Blog

The SLA Clock Starts at Ticket Creation. The Triage Step Eats Most of the Window.

9 min read

The SLA policy says four hours to resolution. The ticket arrives at 9am. By 1pm, when the SLA breaches, no engineer has touched the problem — the entire four hours were consumed by a ticket bouncing between three teams before reaching the one that owns the affected service. The resolution itself took fifteen minutes. The SLA breach had nothing to do with workload, complexity, or engineer availability. It was pure routing latency.

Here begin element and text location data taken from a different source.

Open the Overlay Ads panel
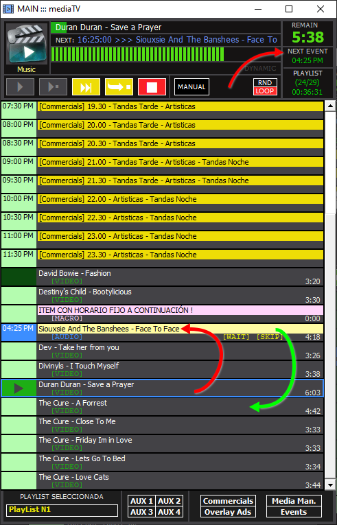Screen dimensions: 337x525 tap(228, 512)
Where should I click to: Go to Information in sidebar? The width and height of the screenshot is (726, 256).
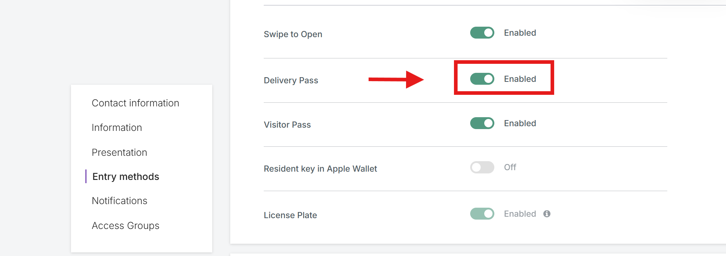point(117,128)
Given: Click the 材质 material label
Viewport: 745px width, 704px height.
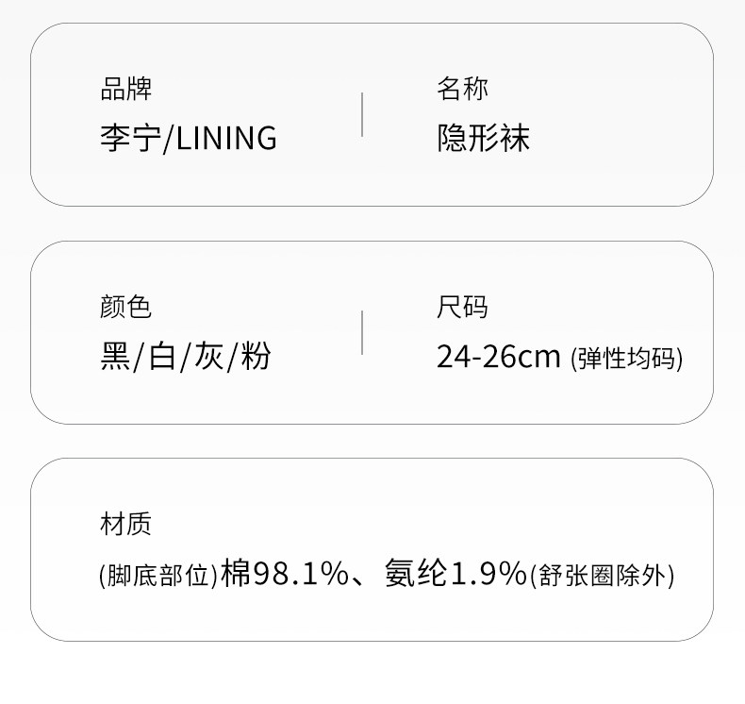Looking at the screenshot, I should pyautogui.click(x=125, y=524).
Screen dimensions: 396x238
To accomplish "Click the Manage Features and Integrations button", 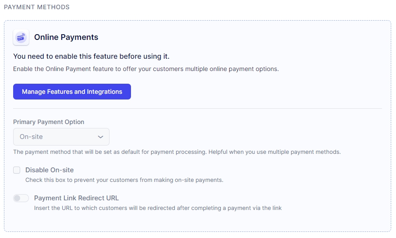I will click(x=72, y=92).
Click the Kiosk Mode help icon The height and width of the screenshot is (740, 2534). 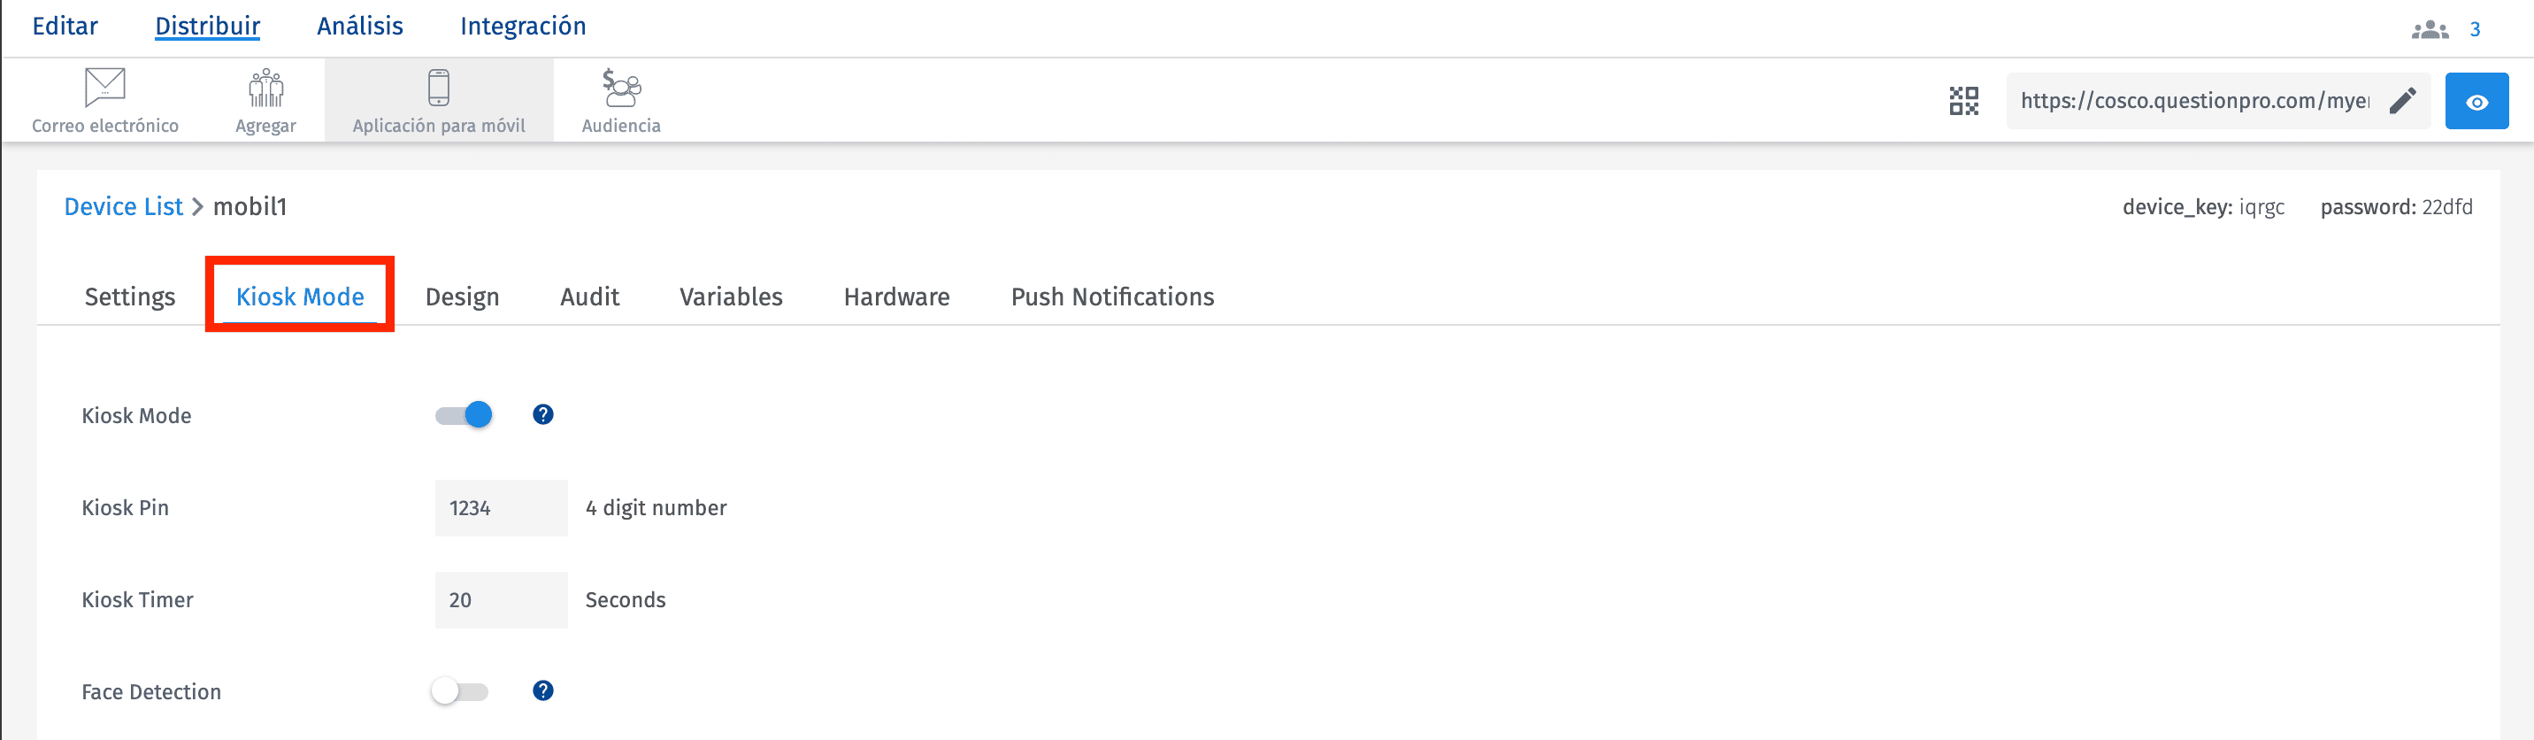pos(543,414)
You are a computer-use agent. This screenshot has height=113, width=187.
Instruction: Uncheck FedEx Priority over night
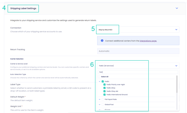click(105, 85)
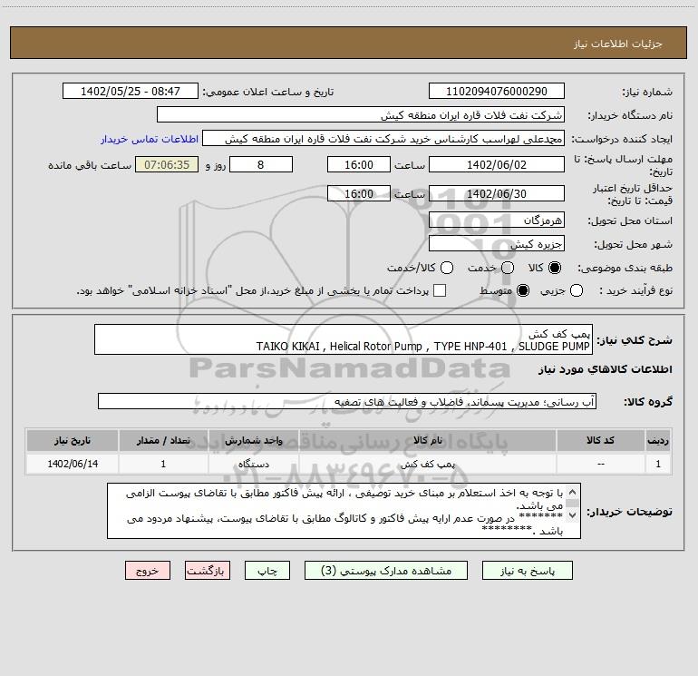Click the چاپ print button

(x=267, y=571)
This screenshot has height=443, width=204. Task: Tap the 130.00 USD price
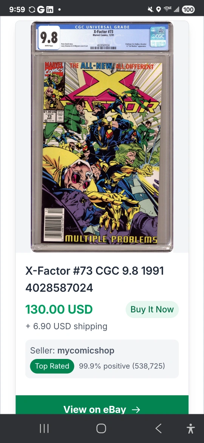coord(59,309)
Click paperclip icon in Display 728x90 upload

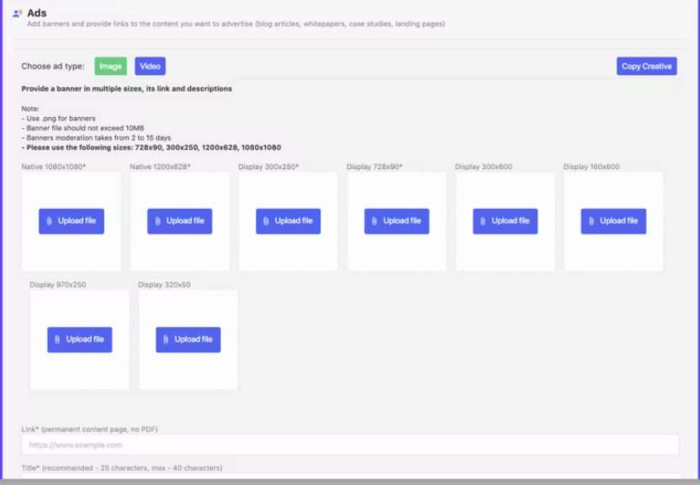[x=374, y=221]
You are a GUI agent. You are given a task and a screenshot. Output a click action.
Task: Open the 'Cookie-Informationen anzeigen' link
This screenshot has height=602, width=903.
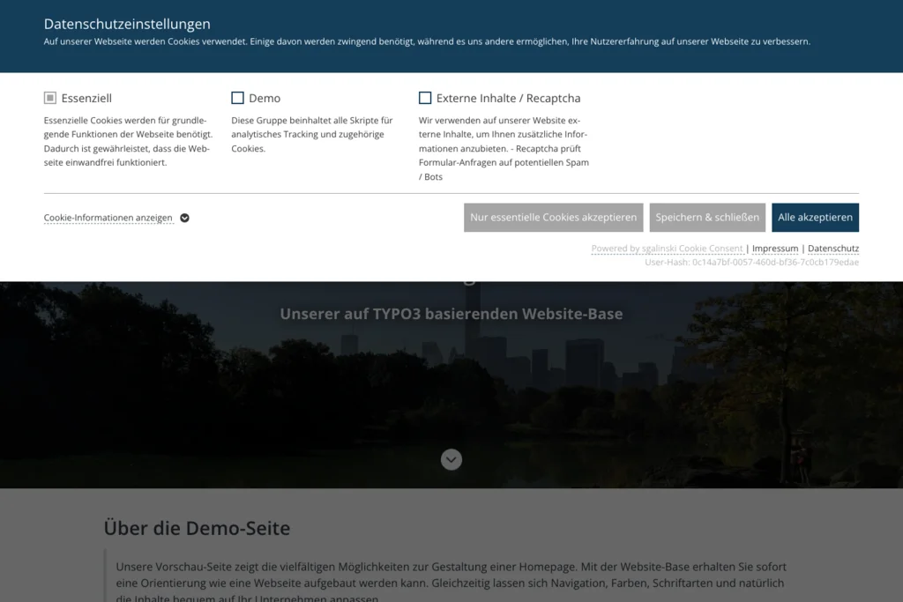108,218
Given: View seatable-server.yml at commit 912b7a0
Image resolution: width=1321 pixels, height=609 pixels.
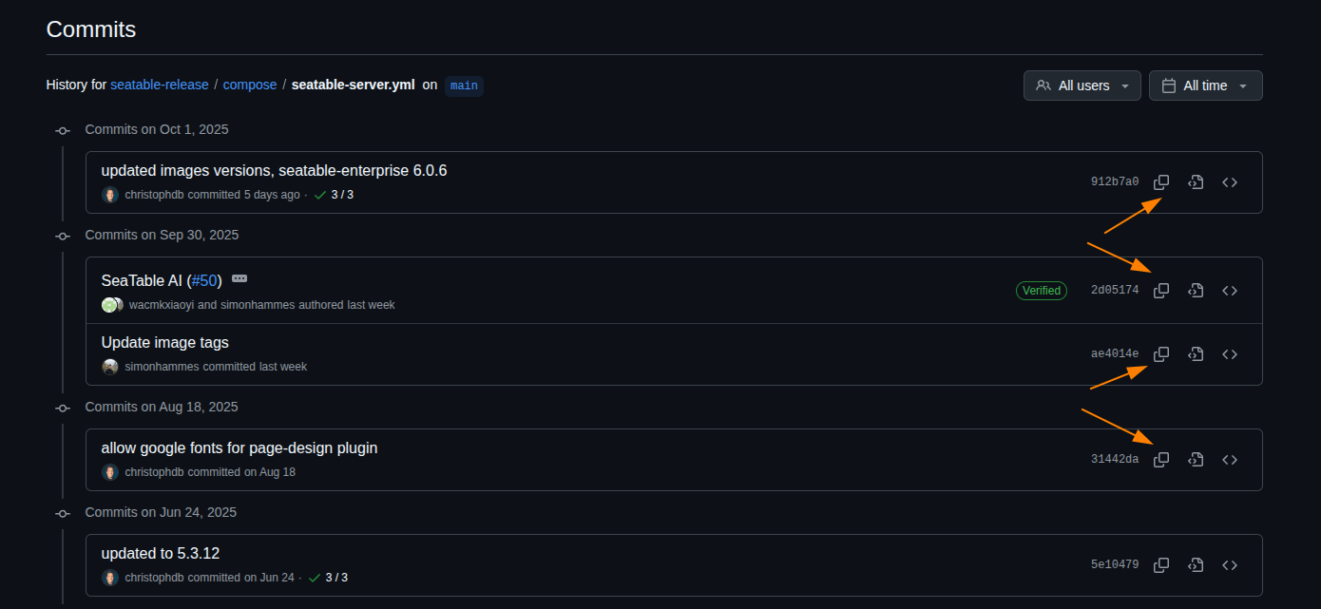Looking at the screenshot, I should (x=1196, y=182).
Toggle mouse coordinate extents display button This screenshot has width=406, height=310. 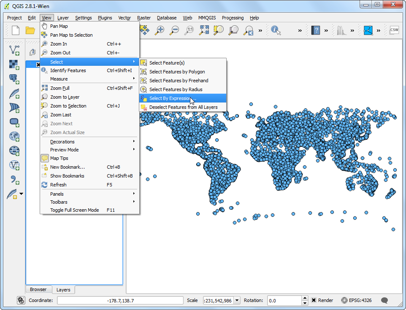click(21, 300)
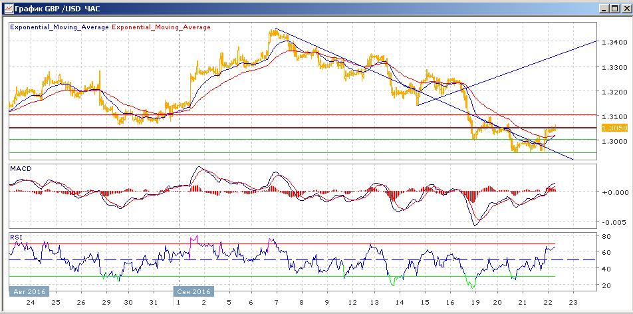Click date 19 on the time axis
633x314 pixels.
tap(473, 301)
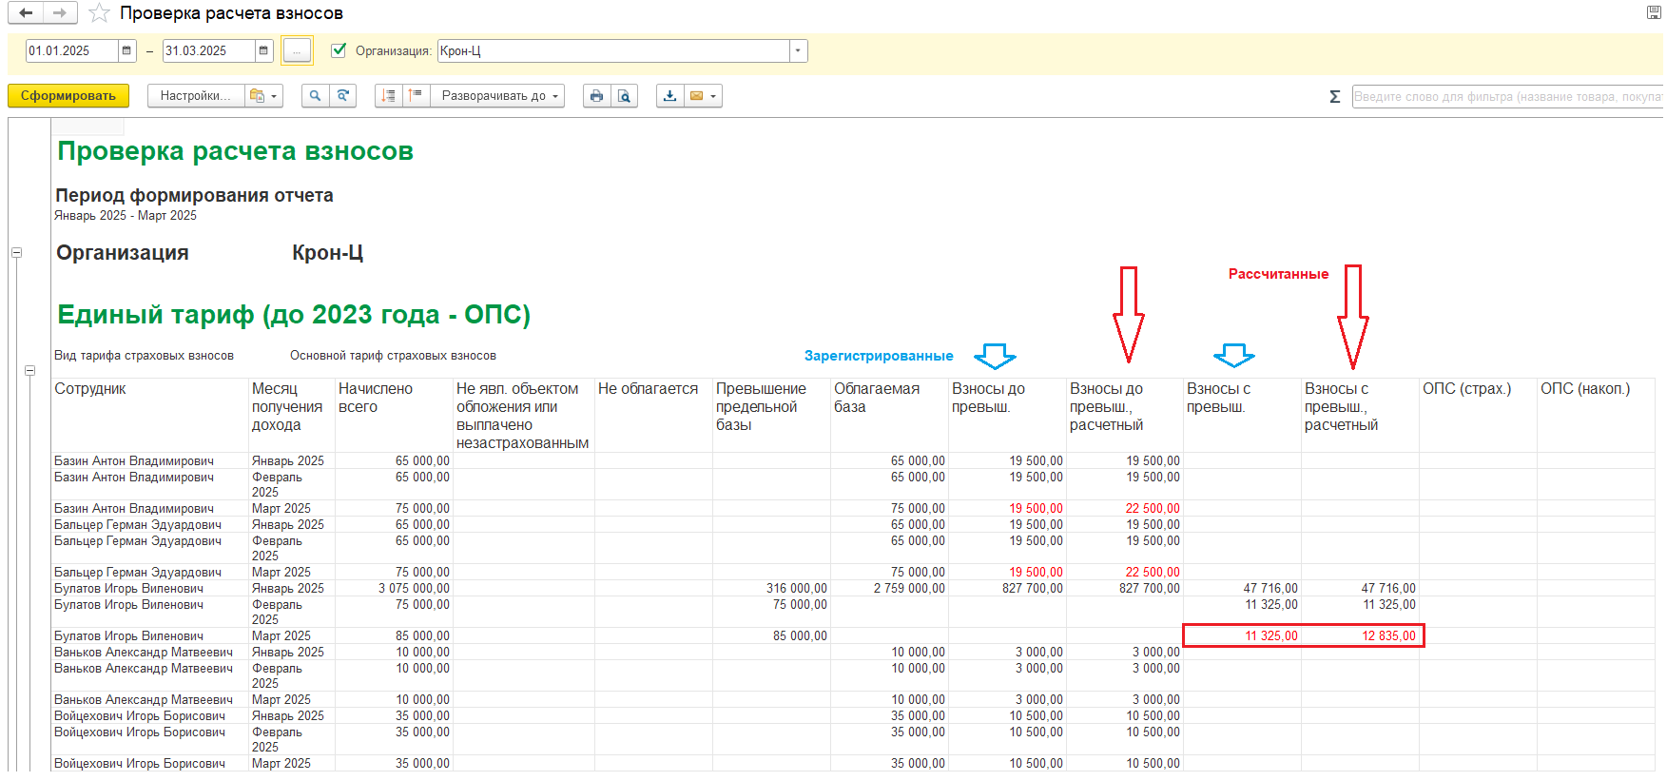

This is the most common SLA failure pattern that reporting systems misattribute. The breach gets logged against the engineering team that ultimately resolved it. The actual cause — the four hours spent on incorrect routing — is invisible in the metric. You fix the wrong problem (engineer capacity) when the real problem is triage architecture.

The anatomy of a routing-caused SLA breach

Most SLA dashboards show time-to-resolution. They don't show time-to-correct-routing. Those are different numbers, and the gap between them is where SLAs die. A ticket that routes instantly to the right team has all its SLA time available for resolution work. A ticket that bounces through two wrong teams before reaching the right one has used most of its SLA window before a qualified engineer sees it.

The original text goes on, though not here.